Questa settimana il governo deve varare il decreto sviluppo. Sarà un passaggio rivelatore. A nessuno è consentito essere così sciocco da credere che un decreto possa contenere formule magiche, capaci di far ripartire a turbo l’economia e scollarci da un regime di bassa crescita che, a parte la parentesi recessiva, dura da tre lustri. Né ha molto senso la polemica, che già si vede fra ministri, circa il “costo zero” dei provvedimenti da prendersi: chi crede che si possa spendere in deficit per sostenere la domanda non solo s’è perso qualche pagina di teoria economica, ma vive in un altro mondo. Quel che in quel decreto si dovrà leggere non è la mappa che porta a qualche nuova fonte di spesa pubblica, alimentata non si sa come, ma il tracciato attraverso il quale si possano abbattere barriere, protezioni e zavorre che imbrigliano il mercato e lo rendono asfittico.

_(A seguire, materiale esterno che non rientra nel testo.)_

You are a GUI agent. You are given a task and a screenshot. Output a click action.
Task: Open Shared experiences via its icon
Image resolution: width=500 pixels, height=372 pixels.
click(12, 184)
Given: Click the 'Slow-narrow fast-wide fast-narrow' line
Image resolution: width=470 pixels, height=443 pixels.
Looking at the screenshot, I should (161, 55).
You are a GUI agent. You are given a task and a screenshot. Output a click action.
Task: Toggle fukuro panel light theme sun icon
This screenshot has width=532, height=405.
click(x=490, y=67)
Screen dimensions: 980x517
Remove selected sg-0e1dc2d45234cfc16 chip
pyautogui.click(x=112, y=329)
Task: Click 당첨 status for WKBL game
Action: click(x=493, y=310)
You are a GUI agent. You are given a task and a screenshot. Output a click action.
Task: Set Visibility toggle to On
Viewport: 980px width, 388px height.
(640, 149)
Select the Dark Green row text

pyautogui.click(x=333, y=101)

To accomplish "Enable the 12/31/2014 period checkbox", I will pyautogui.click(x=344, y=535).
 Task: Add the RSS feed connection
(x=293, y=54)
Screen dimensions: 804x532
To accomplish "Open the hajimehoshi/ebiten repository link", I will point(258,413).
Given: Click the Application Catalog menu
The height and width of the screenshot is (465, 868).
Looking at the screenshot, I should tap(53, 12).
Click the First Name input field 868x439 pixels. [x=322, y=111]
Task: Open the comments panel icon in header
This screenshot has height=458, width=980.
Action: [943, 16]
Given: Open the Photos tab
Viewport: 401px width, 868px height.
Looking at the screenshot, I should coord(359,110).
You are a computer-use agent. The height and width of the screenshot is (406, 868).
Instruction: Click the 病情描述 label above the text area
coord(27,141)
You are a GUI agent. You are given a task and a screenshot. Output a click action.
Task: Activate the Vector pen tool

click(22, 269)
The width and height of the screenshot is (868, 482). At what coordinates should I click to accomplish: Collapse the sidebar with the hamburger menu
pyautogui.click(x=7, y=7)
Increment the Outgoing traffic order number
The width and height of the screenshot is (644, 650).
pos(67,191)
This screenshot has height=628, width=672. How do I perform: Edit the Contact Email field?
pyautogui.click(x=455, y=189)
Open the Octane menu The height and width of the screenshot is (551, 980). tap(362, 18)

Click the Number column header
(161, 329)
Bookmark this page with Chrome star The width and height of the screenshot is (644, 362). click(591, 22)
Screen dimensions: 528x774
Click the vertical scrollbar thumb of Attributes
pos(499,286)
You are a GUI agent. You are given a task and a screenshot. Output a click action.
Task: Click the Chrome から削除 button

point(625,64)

Le mura di cinta servivano, nelle città medioevali, per difendere la popolazione durante il sonno, per proteggersi dai rischi e dagli assalti. Ma quando dentro le mura cresce la penuria il problema non è come rafforzarle, ma come uscire dal sonno e sfondare l’assedio della paura, cercando fuori le risorse per non deperire. Il nemico dell’Italia odierna è la paura. E’ il terrore di perdere privilegi e rendite che rende tutto immodificabile, salvo capire, dal punto di vista collettivo, che se non si cambia ci s’impoverisce. Il compito del governo, quindi, è quello di far bene i compiti del rigore, secondo quel che è scritto nella lettera inviataci dalla Bce (cose giuste e ovvie, qui ripetute mille volte), senza con questo azzoppare la speranza di maggiore ricchezza, che può essere alimentata con vendite, privatizzazioni e liberalizzazioni.
Faccio un esempio: è francamente ridicolo che si stia ancora a discutere delle tariffe minime amministrate dai burocrati del mondo forense, ovvero di limiti al mercato che danneggiano i giovani, non riguardano i grandi avvocati e difendono solo le rendite di chi ha banche e assicurazioni come clienti. Basta, questa commedia è durata fin troppo. Con il che, lo so già, mi sono conquistato la mia manata di mail risentite, vergate da legali che sentono minacciata la dignità della loro professione. Pazienza: noi che conduciamo da anni, anche nel loro silenzio, una battaglia per la giustizia sappiamo benissimo che il mondo funziona diversamente dall’Italia e sappiamo che quella resistenza corporativa si traduce in un costo per la collettività e un’umiliazione per il merito. Ebbene: che si veda il segno di un cambio di marcia.
Se il decreto dovesse limitarsi all’ennesima manovra correttiva (pur necessaria), se non vi si scorgesse il coraggio del futuro, allora sarà la crisi politica a chiudere la partita, facendo scattare la trappola del referendum. Funziona così: la raccolta di firme e l’ipotesi di votare sul sistema elettorale è una trappola nella quale lasciano le zampe gli stessi che l’hanno organizzata, perché il ritorno al precedente sistema non è un danno per il Pdl, mentre lo è per il centro e per le capacità aggregative della sinistra, ma se l’insipienza governativa dovesse accompagnare il galleggiamento, che evitando i voti parlamentari eviterà la crisi ravvicinata, proprio la celebrazione del referendum renderà necessario riformare il sistema elettorale, per la qual cosa occorre un tempo più lungo di quello a disposizione di questo governo. Ecco la tagliola: a quel punto diventa forte, e sostenuta, la tentazione del governo di transizione, che nascerebbe sotto diverse cattive stelle, a cominciare dal fatto che la materia elettorale non è materia governativa. L’alibi sarebbe quello del governo dei bravi e dei belli, la sostanza consisterebbe nel conciliare i tempi pensionistici di non pochi parlamentari con il bisogno di varare un sistema elettorale che offra una ciambella di salvataggio alle formazioni meno forti. Ecco lo scambio, niente affatto virtuoso.
La prima mossa spetta al governo. Se il decreto sviluppo sarà degno d’essere apprezzato e difeso, se conterrà non tutto, ma almeno l’anticipazione di quel che serve, allora l’alibi vacillerà. In caso contrario a vacillare sarà l’esecutivo, che passerà barcollando da un voto all’altro, fin quando non metterà il piede su una mina.